After three years the annual failure rate of hard drives explodes
Hard drives may last up to seven years. A cloud system provider monitored their 25,000 constantly running hard drives and observed that 90% of these survived the first three years(Source) . Failure during this time period was ascribed to manufacturing defects and random events. After reaching the third year, the annual failure rate exploded to 12%, which was caused by wear outs. “Various components can only rotate, gyrate, and actuate so many times.” (Source)
System obsolescence is a major challenge in long-term data storage
A storage media that lasts comparatively longer are floppy discs. But these have a capacity of 1.44 MB(Source) only and moreover are not supported anymore. This leads us to another major challenge regarding long-term data availability: system obsolescence.
After a couple of years the system required to read the data may be obsolete. “Some interfaces just don’t exist anymore.” said Thomas Youkel, chief of the enterprise systems group at the Library of Congress(Source) . Then, despite having saved and backed up the data responsibly, it might not be readable nor accessible due to missing tools. The best examples for this problem are floppy discs and VHS tapes. Not too long ago – at least I can still remember that time quite well – floppy discs used to be the go-to solutions for data storage. But if you ask anyone born later than 2000, they probably would not even know what you are talking about. Other examples of technology that simply disappeared are punch cards, magnetic drum memory, punched tape, laserdiscs, 8-tracks, Betamax, Zip disks, cassette tapes and MiniDiscs<(Source) .
How do you keep your scientific data accessible?
How are you saving scientific data of current and former PhD students, postdocs, scientists and coworkers? Are you utilizing CDs, hard or flash drives to save all this data? What time span does your storage system cover?
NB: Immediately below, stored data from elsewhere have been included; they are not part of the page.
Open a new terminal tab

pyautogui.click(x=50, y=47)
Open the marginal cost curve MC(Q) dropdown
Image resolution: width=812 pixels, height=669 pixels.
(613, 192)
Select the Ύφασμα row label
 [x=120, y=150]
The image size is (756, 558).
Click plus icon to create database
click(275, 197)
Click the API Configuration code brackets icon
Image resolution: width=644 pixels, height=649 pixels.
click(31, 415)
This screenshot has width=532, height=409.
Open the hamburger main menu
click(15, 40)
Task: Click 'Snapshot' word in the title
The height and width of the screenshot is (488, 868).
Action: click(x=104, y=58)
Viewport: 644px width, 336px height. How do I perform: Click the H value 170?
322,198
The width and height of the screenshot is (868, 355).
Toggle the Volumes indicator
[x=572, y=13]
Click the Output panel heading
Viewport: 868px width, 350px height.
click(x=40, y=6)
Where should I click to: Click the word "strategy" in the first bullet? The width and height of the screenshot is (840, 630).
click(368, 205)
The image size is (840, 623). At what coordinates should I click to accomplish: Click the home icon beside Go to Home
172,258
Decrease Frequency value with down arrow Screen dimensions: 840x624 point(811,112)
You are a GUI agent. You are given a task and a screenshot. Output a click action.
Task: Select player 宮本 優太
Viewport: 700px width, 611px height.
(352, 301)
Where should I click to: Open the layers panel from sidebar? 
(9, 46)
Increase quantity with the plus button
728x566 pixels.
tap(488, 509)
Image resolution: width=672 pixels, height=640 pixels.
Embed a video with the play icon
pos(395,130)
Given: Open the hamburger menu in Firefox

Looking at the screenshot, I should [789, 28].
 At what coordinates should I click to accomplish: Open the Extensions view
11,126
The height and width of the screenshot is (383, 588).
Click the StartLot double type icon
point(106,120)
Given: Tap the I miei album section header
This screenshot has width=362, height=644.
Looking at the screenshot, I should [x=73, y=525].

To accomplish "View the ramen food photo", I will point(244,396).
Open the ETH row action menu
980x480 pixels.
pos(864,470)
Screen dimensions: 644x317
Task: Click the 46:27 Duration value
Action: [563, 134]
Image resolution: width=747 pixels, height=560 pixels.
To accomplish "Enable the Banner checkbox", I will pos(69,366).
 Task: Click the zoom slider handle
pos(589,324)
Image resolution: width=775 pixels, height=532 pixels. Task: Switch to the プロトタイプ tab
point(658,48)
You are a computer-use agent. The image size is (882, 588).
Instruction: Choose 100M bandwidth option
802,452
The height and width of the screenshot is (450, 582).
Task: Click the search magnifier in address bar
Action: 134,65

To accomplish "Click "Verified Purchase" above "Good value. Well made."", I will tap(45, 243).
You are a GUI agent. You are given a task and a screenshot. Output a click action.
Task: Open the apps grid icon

Can you still use and access data that was saved five or ten years ago?
What is the least you want to do to secure your data?
There are two options to secure your data and you probably want to take advantage of both. By copying your data to e.g. an external storage device you will have executed a standard backup of your data. But, in order to avoid consequences of unrecoverable sector read errors and failures of whole physical drives you should ensure data redundancy via a RAID system.
What storage system should you use?
One option to keep your data safe and accessible is to create a backup manually on a hard-drive. However, this approach may take up quite some time, since you need to perform a backup frequently and you will need to keep your storage system up-to-date. Otherwise it is not necessarily reliable.
A second and easier option to ensure your data’s safety and accessibility is to use a professional cloud platform. “They’ll maintain multiple copies of your files on technology that’s frequently updated.” Also, the data may be uploaded automatically. Thus, you do not have to worry about performing a backup or uploading data. The downsides are recurring payments and the fact that you entrust your data to a third party. The resulting problem of data security may be circumvented by encryption. This requires some know-how, but once it’s set up, it works automatically.